China has now overtaken the US as the premier recipient worldwide of FDI. Yet,
for many years the PRC maintained obstacles to FDI in retail and wholesale, as
well as franchising, through outright sectoral restrictions, geographical limitations,
high capitalisation requirements, limits on foreign equity stakes and burdensome
central governmental approvals processes. China's
entry into the WTO on 11 December 2001 ended many but not all such obstacles.

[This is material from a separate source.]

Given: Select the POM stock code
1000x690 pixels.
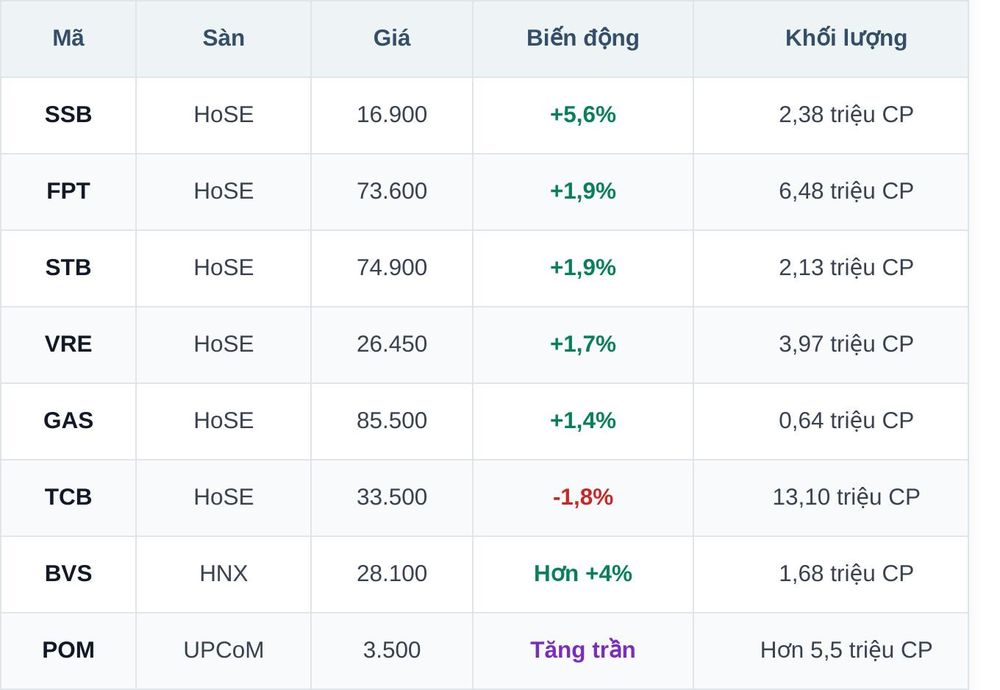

However, China did not commit to immediate liberalisation in franchising upon
its accession to the WTO and in fact only recently opened franchising to FDI. The
first step in this direction was the promulgation of the Foreign Investment in
Commercial Enterprises Regulations ('FICE Regulations') in 2004. The FICE Regulations
significantly liberalised the rules for involvement by foreign invested enterprises
('FIEs', which includes both JVs and WFOES) in retail and wholesale distribution,
but the Regulations only incidentally addressed foreign investment in franchising,
and did not provide a systematic regulatory framework to structure such investments.
This had to await the promulgation of the 2005 Administration of Commercial Franchise
Measures ('Franchise Measures'). But whilst the Franchise Measures have indeed
liberalised FDI access to franchising, the two sets of regulations do not sit
together well, and have created some confusion about what is and is not allowed.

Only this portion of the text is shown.